The Corporation for Public Broadcasters (CPB) awarded KPVU 91.3 FM a $500,000 grant to develop an “Urban Alternative” music format. The grant requires KPVU, which is housed on the campus of Prairie View A&M University, to transition from a jazz format to genres that include hip-hop, R&B, neo-soul, house, and world music.

For decades, a mixture of mainstream and contemporary jazz has dominated the station’s programming. “We envision the Urban Alternative music format as an opportunity to create a new music vocabulary; a vocabulary that helps KPVU become a viable ‘community connector,’” shared General Manager of KPVU 91.3 FM John Hughes.

Although the primary format will change, KPVU will continue to fuse jazz and funk in its playlist.  The new format will also allow the station to host urban alternative artists, in addition to jazz artists, during its concert series.

KPVU will use the grant to add staff and make the transition to the new format, with guidance from the consulting firm Paragon Media Strategies.
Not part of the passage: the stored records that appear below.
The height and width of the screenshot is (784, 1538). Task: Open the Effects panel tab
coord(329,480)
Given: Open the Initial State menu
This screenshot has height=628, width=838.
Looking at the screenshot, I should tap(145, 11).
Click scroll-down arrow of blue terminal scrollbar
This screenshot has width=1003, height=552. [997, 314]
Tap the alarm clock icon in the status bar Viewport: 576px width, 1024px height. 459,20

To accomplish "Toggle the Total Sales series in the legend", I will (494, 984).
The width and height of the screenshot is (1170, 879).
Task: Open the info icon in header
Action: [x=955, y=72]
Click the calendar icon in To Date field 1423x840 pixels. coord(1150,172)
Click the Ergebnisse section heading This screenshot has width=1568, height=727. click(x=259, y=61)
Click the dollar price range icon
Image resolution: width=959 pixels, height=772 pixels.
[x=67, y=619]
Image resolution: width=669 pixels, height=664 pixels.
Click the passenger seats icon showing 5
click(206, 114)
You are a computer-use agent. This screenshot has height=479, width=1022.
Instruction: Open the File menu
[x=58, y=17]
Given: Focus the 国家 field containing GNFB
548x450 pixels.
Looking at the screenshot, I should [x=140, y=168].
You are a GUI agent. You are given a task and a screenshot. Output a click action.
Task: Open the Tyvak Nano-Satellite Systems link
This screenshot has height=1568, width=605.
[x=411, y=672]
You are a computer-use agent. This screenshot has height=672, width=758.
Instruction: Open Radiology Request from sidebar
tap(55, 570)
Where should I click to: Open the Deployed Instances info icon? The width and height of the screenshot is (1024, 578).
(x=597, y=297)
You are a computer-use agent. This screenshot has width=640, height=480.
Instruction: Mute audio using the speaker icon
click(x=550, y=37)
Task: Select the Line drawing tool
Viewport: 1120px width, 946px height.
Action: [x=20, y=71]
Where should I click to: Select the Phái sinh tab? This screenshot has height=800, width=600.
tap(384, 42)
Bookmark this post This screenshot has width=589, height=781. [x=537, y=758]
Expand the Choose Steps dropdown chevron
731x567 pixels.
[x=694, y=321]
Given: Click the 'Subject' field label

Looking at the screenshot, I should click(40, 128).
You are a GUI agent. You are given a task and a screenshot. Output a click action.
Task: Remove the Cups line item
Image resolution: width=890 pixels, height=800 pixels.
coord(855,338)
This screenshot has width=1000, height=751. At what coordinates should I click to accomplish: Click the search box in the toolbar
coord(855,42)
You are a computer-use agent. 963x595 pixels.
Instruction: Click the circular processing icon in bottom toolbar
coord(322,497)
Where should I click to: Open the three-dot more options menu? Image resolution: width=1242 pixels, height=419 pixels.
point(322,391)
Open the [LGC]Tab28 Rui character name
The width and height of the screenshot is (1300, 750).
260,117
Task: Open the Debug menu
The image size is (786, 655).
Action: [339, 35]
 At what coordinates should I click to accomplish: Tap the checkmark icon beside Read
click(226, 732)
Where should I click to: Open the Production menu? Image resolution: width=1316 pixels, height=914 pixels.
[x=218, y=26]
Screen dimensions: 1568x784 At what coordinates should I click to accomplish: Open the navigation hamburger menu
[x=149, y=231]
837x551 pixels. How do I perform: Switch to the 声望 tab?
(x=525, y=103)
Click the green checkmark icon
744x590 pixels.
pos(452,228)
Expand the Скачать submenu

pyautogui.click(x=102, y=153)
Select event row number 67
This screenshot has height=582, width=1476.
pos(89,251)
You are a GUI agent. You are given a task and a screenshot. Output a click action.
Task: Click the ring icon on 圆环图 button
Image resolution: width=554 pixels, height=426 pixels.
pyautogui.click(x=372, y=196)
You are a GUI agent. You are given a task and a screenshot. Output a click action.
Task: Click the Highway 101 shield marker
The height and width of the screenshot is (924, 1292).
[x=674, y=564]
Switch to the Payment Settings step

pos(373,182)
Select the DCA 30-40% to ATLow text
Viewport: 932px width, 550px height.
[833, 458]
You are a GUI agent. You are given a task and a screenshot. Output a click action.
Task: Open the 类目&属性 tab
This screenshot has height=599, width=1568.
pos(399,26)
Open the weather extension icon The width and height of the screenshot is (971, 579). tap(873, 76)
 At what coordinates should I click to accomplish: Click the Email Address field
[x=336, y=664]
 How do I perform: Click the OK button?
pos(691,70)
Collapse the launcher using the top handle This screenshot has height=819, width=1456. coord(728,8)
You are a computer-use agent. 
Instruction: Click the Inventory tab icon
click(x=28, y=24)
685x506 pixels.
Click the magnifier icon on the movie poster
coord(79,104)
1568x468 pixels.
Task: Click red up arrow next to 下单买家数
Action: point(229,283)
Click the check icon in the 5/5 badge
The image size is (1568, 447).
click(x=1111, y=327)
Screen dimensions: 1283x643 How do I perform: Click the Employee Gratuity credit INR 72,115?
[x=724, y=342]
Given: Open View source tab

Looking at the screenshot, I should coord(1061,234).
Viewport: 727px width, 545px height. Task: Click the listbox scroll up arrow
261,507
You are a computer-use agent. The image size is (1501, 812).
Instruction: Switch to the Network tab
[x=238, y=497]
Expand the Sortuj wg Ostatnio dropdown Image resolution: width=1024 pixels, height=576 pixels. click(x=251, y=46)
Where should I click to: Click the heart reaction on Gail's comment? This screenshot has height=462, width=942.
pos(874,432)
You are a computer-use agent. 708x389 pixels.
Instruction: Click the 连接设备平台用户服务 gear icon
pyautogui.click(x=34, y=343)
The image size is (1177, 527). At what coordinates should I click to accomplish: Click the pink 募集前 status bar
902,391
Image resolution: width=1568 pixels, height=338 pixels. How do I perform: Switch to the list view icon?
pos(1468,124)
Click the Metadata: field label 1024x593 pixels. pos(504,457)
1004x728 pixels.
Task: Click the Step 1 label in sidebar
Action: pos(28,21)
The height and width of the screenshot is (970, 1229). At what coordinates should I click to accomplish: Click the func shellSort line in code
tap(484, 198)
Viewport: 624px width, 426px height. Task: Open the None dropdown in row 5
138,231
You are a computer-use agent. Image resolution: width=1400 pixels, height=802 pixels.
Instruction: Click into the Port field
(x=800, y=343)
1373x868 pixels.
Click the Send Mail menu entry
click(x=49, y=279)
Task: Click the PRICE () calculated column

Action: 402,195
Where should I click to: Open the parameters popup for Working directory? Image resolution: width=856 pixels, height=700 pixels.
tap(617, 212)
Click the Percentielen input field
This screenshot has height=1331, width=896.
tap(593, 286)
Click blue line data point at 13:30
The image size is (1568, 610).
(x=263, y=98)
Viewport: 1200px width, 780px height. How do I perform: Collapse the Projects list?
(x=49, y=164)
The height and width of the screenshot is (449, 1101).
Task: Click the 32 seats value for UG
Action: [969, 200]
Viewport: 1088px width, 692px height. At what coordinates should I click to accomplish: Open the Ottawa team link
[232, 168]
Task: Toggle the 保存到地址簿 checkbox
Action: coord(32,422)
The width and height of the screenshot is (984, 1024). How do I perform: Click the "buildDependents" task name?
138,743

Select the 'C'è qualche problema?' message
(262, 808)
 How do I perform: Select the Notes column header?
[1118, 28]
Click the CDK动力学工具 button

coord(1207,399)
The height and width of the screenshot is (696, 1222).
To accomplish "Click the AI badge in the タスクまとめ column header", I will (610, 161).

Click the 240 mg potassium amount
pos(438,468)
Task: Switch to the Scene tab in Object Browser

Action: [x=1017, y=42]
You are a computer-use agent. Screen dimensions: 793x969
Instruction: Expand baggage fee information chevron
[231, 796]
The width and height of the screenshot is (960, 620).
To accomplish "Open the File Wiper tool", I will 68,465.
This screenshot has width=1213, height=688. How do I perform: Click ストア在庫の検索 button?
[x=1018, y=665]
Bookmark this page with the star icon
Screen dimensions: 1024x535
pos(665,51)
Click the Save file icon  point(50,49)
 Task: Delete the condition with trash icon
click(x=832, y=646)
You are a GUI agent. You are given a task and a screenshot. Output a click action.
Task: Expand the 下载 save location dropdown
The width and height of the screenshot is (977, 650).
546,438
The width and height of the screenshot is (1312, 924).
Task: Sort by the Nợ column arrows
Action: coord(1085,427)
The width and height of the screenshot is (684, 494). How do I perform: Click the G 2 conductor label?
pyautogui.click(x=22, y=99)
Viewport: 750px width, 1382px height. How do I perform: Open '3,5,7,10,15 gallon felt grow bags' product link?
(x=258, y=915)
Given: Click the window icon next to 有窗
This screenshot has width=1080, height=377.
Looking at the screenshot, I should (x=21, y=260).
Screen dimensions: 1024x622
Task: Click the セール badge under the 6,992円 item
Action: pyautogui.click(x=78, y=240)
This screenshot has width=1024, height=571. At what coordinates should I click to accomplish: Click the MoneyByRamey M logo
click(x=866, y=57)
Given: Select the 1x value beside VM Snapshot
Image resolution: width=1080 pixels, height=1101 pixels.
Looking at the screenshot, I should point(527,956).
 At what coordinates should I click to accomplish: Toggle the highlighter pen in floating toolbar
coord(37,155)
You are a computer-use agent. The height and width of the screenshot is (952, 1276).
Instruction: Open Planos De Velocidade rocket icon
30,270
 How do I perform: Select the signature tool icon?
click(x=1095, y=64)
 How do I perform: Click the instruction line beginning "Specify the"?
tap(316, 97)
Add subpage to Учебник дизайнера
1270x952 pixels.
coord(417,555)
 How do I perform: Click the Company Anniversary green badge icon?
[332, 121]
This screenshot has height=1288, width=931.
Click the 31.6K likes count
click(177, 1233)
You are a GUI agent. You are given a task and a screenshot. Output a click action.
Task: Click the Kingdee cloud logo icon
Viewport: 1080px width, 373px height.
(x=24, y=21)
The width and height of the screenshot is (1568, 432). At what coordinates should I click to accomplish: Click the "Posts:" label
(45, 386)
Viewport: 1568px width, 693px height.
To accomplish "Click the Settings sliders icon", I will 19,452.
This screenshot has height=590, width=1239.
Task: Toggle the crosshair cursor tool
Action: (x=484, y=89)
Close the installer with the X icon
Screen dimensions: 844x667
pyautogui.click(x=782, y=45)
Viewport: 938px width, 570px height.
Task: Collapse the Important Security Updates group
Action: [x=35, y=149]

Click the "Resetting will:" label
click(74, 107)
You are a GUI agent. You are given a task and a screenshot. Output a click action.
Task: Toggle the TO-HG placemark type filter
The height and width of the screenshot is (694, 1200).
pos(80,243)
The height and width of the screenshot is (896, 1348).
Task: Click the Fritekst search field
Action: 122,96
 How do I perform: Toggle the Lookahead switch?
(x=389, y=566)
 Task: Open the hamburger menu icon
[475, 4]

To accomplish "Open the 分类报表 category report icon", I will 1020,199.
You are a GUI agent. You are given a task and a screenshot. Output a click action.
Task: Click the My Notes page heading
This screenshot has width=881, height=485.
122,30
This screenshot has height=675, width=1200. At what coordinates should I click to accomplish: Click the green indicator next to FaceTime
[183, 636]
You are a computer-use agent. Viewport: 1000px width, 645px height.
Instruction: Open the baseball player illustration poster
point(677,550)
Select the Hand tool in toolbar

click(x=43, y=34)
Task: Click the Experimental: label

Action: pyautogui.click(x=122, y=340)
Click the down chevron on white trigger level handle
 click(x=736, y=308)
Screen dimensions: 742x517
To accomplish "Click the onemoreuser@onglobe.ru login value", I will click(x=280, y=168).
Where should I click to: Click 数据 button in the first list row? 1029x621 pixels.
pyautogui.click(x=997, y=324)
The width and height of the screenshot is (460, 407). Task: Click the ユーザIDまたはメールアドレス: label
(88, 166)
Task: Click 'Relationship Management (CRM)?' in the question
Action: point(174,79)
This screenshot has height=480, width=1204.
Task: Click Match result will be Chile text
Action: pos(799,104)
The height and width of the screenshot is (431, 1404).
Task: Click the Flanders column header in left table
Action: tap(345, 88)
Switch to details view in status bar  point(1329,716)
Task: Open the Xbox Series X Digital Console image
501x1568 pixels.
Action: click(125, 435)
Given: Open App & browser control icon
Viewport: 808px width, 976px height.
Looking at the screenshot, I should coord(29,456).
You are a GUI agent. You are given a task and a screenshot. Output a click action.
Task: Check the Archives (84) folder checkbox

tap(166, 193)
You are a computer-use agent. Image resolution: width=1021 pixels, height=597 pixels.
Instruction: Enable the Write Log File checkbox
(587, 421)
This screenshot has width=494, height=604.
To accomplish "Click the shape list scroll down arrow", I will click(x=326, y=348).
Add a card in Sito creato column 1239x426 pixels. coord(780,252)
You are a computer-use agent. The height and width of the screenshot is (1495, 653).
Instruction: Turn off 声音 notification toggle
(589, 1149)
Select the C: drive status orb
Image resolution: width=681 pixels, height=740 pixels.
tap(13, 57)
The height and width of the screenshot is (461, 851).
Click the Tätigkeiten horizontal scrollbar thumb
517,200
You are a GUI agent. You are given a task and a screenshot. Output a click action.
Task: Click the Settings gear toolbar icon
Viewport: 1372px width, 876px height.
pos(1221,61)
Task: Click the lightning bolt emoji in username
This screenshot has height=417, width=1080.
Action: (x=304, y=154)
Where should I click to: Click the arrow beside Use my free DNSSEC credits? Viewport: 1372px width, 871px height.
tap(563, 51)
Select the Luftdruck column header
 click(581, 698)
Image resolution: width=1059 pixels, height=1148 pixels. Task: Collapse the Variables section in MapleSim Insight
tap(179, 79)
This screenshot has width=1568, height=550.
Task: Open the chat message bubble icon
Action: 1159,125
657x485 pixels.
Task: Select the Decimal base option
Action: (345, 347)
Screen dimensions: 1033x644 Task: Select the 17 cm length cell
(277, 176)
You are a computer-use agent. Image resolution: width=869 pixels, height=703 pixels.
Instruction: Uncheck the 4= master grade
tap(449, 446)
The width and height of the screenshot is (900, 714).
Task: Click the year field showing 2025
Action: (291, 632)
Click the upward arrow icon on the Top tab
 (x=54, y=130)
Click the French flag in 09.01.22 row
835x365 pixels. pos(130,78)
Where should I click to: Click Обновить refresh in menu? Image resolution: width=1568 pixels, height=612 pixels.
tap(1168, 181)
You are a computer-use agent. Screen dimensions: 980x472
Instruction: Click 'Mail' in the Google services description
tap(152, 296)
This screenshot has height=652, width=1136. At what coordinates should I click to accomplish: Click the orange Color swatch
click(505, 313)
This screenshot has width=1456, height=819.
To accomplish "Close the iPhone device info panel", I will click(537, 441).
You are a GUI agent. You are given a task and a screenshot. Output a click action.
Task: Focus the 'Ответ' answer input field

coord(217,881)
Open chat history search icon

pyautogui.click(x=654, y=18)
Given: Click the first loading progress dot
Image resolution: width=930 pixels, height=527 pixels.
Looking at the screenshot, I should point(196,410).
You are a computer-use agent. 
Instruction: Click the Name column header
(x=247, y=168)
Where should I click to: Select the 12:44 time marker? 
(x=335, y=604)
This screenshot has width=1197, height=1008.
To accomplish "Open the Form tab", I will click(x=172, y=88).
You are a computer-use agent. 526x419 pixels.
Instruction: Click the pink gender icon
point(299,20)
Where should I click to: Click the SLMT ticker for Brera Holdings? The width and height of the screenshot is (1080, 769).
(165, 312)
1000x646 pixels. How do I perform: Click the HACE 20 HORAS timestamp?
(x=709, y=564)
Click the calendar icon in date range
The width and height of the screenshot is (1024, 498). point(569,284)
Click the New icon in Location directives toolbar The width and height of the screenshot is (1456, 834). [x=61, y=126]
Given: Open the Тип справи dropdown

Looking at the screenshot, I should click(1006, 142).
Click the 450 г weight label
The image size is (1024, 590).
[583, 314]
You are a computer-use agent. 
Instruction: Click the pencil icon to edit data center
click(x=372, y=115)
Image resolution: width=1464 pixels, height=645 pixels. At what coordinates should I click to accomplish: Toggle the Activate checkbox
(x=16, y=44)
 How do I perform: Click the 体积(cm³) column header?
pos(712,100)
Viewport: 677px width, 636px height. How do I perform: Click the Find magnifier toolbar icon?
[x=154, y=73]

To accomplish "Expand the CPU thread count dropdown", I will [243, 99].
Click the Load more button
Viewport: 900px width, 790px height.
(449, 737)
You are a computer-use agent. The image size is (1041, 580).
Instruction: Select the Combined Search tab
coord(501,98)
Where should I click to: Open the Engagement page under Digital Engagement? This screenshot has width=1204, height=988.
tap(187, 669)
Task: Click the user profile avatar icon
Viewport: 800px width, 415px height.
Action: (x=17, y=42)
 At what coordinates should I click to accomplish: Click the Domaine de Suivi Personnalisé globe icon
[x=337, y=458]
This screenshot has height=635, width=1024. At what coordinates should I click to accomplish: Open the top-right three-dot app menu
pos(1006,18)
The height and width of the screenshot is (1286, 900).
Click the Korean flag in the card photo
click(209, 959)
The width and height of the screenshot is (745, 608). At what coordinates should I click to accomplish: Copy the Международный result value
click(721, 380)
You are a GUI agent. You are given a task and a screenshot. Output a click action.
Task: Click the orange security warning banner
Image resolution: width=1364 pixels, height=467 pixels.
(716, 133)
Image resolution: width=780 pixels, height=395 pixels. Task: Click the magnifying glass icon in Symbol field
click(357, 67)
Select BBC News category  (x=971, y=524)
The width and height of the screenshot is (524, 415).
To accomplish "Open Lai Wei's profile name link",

As the Urban Alternative format is a new direction in music for public radio, the grant requires additional market research. It also opens the station to the opportunity to increase community engagement and special event activities in the Prairie View and Greater Houston communities.

“What is central to the opportunity is the pursuit of attracting and engaging a younger audience, “millennials” (Generations X and Y), as well as the opportunity to attract a more diverse audience,” stated Hughes.  The station’s format change will welcome a new listener demographic in cities within KPVU’s signal reach that include Waller, Northwest Houston, Katy, and  Missouri City to name a few.

The new format change will provide a unique dynamic for KPVU’s Internet student station, PVU-Kno, which is programmed by students, catered to the university’s student population. Hughes said, “KPVU will bridge millennials, Generation X and boomers.  We’ve learned there is a connective tissue that binds the three generations and that connective tissue is music.”

Founded on Thanksgiving Day in 1981, KPVU is in its 39th year of broadcasting. KPVU is a non-commercial, listener-supported, public radio station licensed to the university.